Spybot is a special case because anti-spyware are supposed to be simple to use and it had advanced features which I read, no other anti-spyware have as much of but whether it’s ui was easy to use and adapt to? Yes, because anti-spyware are easy to setup for newbies. No, because there are prettier uis that can achieve the same thing or even add semi-advanced features that allow newbies to utilize them. In this case, Spybot is different from the other two above examples in that it’s lack of features were the things that hurt it’s quality as an antipyware. It missed the middle gap which allowed Spyware Terminator to be credited as having the best real time protection of the freeware antispywares or allowed BitDefender users to be convinced that they didn’t need any other antispyware because they were never oriented or tempted towards Spybot’s advanced features. It doesn’t mean Spybot isn’t still great right now but as a newbie user, it’s lack of evolution simply does not make it the only product to recommend anymore. Even back then, it was always Adaware and Spybot combined rather than Spybot so there it showed a lack of something on it’s part already. Even though it succeeded in the ui, it failed in that majority of it’s users would also be worrying about Adaware’s ui or other anti-spyware uis.

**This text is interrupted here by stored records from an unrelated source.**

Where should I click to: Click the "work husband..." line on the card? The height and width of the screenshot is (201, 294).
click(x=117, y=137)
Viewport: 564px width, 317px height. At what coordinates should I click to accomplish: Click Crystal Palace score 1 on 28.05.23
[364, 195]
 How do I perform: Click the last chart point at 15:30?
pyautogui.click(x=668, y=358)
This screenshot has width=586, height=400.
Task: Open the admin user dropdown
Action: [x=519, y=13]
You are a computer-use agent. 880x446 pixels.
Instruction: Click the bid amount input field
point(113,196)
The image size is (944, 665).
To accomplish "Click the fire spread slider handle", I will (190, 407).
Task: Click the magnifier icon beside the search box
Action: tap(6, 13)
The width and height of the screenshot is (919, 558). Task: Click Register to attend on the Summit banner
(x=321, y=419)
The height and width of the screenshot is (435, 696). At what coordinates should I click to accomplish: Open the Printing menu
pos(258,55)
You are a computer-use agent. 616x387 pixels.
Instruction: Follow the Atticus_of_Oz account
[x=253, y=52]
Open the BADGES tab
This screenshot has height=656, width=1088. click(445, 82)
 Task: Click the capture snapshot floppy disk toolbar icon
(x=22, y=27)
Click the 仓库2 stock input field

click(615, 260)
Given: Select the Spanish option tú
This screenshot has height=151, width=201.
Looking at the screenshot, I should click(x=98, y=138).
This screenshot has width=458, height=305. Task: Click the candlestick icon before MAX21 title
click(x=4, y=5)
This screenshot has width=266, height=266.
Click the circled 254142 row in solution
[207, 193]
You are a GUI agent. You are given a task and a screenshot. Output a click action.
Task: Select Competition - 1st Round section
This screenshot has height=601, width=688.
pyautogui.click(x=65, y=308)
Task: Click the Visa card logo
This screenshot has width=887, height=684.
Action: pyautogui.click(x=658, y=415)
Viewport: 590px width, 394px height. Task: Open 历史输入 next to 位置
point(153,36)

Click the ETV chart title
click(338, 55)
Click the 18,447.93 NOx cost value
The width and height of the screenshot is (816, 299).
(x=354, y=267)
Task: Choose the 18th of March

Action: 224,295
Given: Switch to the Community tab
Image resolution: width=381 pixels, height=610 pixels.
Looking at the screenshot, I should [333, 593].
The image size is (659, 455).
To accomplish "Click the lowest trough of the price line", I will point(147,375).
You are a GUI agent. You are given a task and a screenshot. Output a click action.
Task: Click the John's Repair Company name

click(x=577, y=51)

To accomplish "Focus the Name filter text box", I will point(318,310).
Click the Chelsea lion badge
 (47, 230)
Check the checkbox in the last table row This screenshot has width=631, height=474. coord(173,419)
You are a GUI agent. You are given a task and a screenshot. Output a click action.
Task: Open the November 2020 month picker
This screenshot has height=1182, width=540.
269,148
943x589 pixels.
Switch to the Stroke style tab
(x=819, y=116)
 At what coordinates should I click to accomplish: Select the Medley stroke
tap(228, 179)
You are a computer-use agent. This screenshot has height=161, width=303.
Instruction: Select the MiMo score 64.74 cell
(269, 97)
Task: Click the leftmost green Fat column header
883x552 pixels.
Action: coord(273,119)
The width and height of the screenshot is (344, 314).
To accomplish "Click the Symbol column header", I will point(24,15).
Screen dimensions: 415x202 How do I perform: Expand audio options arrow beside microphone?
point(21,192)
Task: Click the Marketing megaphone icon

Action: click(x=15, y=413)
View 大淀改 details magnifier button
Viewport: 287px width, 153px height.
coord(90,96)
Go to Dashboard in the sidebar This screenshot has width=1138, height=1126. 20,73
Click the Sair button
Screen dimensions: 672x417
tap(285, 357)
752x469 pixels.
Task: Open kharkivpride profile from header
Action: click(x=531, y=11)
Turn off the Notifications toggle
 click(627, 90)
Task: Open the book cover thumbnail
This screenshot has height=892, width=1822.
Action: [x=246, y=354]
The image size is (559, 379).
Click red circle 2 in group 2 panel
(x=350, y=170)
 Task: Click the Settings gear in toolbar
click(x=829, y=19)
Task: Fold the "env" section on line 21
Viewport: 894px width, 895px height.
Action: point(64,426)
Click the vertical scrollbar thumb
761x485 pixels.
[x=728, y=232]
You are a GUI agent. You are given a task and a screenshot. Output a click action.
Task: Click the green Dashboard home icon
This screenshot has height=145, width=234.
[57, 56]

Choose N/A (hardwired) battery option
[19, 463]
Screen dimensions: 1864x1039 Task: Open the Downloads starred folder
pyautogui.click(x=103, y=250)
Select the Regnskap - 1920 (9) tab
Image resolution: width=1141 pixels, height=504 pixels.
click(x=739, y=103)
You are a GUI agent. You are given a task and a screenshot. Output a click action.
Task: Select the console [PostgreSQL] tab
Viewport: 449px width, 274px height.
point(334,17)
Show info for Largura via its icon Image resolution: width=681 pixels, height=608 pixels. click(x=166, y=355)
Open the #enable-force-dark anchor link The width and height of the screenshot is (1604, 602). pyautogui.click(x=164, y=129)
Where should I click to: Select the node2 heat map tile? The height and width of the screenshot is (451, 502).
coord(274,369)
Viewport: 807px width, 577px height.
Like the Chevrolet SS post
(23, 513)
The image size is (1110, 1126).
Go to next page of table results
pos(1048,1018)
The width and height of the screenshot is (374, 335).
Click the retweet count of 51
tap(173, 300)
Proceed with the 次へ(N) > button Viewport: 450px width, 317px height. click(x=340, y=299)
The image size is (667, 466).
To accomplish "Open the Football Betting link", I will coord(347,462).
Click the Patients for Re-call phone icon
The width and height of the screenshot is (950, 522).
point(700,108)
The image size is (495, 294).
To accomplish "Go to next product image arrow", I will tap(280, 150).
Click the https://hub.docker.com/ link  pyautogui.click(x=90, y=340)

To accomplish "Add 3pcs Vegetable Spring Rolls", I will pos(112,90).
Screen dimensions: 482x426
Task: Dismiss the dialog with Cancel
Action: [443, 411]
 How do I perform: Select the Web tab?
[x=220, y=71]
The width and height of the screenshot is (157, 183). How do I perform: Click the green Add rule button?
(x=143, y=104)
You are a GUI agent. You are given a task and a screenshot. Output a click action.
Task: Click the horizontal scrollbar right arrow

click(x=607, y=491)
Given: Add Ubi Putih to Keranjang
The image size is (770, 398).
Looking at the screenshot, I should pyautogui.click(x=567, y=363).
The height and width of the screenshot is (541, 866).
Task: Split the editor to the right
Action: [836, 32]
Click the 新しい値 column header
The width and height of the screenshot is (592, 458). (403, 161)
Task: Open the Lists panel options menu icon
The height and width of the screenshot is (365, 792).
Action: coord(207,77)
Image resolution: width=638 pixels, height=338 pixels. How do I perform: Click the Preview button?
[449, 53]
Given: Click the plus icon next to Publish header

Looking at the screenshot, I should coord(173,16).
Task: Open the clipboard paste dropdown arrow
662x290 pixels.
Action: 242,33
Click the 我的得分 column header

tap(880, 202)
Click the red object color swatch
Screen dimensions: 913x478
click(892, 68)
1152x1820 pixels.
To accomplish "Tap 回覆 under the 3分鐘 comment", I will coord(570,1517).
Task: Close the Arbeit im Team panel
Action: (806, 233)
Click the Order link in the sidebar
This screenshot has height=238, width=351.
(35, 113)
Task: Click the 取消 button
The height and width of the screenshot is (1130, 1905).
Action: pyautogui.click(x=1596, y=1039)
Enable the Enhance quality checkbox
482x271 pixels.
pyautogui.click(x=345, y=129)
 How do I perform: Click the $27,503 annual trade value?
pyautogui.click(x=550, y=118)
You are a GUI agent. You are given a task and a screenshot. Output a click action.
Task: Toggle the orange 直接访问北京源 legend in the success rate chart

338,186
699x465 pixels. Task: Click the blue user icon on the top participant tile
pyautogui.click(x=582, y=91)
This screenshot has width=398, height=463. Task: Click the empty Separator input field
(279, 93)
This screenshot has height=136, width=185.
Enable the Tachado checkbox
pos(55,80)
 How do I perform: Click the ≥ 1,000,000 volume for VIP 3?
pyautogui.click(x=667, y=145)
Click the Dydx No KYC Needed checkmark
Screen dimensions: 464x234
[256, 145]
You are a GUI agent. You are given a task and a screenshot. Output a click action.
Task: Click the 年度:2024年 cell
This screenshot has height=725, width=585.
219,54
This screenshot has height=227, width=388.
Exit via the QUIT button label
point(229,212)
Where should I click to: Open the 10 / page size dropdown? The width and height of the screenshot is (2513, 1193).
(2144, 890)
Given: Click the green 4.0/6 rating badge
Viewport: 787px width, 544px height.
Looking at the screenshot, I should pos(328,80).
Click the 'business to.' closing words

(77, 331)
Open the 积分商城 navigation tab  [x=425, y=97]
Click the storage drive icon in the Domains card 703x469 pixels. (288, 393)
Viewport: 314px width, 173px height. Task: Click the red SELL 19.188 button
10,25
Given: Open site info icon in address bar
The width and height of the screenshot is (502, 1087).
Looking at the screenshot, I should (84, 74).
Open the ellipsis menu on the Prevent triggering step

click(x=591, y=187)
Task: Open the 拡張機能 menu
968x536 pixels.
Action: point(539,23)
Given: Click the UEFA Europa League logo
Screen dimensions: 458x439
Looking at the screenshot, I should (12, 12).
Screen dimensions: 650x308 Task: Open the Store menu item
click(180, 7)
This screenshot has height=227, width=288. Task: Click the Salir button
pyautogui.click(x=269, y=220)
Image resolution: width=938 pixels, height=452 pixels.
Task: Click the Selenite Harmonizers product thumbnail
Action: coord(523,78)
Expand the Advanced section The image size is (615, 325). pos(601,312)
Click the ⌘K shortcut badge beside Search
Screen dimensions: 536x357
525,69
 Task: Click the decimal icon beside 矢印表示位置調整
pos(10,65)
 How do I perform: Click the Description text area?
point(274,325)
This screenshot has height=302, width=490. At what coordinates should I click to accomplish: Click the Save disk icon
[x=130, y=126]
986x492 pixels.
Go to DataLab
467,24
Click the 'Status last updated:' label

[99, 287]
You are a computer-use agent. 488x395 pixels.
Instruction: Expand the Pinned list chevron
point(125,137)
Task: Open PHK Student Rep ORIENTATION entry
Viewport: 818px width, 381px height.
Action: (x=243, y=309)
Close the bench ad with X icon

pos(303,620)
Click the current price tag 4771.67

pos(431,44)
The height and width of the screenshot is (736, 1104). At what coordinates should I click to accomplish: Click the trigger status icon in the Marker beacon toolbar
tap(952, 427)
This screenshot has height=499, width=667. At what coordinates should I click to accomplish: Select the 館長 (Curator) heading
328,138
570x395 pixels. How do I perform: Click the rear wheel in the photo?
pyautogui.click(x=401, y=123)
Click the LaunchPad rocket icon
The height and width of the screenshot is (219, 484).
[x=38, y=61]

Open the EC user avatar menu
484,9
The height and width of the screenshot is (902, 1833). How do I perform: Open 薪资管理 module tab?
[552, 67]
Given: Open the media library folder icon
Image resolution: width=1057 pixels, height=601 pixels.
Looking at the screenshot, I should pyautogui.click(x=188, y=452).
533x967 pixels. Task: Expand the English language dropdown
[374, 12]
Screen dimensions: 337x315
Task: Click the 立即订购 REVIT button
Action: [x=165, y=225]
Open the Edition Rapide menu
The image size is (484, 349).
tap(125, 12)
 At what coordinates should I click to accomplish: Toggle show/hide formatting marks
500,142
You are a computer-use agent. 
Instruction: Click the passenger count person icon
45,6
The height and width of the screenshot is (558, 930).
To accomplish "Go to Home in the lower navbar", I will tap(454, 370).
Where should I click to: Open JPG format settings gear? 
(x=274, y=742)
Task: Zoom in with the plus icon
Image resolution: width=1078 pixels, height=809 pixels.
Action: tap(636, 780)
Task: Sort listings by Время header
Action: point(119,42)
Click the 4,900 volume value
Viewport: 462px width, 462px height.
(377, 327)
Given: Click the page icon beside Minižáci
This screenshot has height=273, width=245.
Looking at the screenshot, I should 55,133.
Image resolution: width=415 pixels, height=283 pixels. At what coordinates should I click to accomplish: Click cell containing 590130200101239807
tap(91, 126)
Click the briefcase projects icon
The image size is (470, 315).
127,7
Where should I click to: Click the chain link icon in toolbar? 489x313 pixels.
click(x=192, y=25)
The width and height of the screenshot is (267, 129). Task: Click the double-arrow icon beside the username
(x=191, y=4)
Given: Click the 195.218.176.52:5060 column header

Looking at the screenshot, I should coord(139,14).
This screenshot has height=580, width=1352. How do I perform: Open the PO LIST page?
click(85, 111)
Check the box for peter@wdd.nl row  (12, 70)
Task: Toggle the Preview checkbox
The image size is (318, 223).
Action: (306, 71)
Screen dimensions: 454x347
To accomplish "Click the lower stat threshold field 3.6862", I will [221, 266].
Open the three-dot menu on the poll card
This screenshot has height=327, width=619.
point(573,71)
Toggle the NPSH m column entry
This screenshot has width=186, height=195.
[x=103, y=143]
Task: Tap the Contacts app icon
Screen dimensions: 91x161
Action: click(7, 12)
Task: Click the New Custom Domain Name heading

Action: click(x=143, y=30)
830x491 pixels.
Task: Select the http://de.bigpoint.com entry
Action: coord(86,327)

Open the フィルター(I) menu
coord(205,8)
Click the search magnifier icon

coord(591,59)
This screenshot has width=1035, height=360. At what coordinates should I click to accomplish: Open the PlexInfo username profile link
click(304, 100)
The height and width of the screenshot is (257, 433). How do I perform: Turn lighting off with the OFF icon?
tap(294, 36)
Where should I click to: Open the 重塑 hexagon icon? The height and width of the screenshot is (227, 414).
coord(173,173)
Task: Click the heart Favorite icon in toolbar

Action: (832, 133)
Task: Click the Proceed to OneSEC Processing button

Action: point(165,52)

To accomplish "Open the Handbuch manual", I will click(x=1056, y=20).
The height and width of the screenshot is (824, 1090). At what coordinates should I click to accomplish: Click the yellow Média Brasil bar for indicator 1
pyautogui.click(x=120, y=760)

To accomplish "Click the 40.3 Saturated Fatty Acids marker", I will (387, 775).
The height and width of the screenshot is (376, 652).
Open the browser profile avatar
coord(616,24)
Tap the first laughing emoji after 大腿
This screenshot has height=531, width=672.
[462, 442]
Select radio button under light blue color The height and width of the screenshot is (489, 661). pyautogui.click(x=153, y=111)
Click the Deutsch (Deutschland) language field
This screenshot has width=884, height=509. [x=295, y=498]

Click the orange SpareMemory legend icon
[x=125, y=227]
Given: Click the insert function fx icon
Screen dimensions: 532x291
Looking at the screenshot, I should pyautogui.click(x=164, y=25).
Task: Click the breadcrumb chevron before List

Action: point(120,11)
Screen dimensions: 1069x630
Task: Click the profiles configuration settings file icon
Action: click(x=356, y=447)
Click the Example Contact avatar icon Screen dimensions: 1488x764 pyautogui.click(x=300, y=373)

Even when the uis are improved, it still doesn’t guarantee that the users would embrace a full product rather than resent it. Just look at how many IE users hated IE7’s new look even though it in my opinion was more minimalistic, easier to pick up and had features that made it less tempting to install other alternative browsers.

Why? I could only guess that it was due to familiarity. Majority saw IE as a product. A portal to this thing called the internet. Majority weren’t looking at it as a secure web browser/a tabbed browser/an advanced browser and so when IE changed, the product changed and people just didn’t know what it was for awhile. It tried to evolve into something that ignore it’s pre-evolved form and copied things from other alternative browsers. For those users especially those who didn’t experimented with alternate browsers, this wasn’t the same product. This wasn’t “pay as you go”. It became a “packed” portal and I could only guess how many were confused by it’s new actions at first, much less “get” why a portal needs to be packed when it was working with the exception of security problems. (It had the most compatibility with sites pre-IE7)

Even in webapps, I fail to see how the trend doesn’t go towards the one with easier to use than one that tried being easier to use AND packing features.

Let’s compare Google vs. Clusty shall we? Clusty may not be detecting as much sites but can anyone say that it didn’t pack more features than Google in a “pay as you go” manner? Yet Google continues to be “good enough” for majority of the web.

Admittedly, there are still some that succeed like Google Reader (which isn’t the easiest to use rss reader) but at the same time, since majority were exposed to Bloglines, it can be said to be simpler too over the most well known competition yet packing just near equivalent features that it’s an alternative.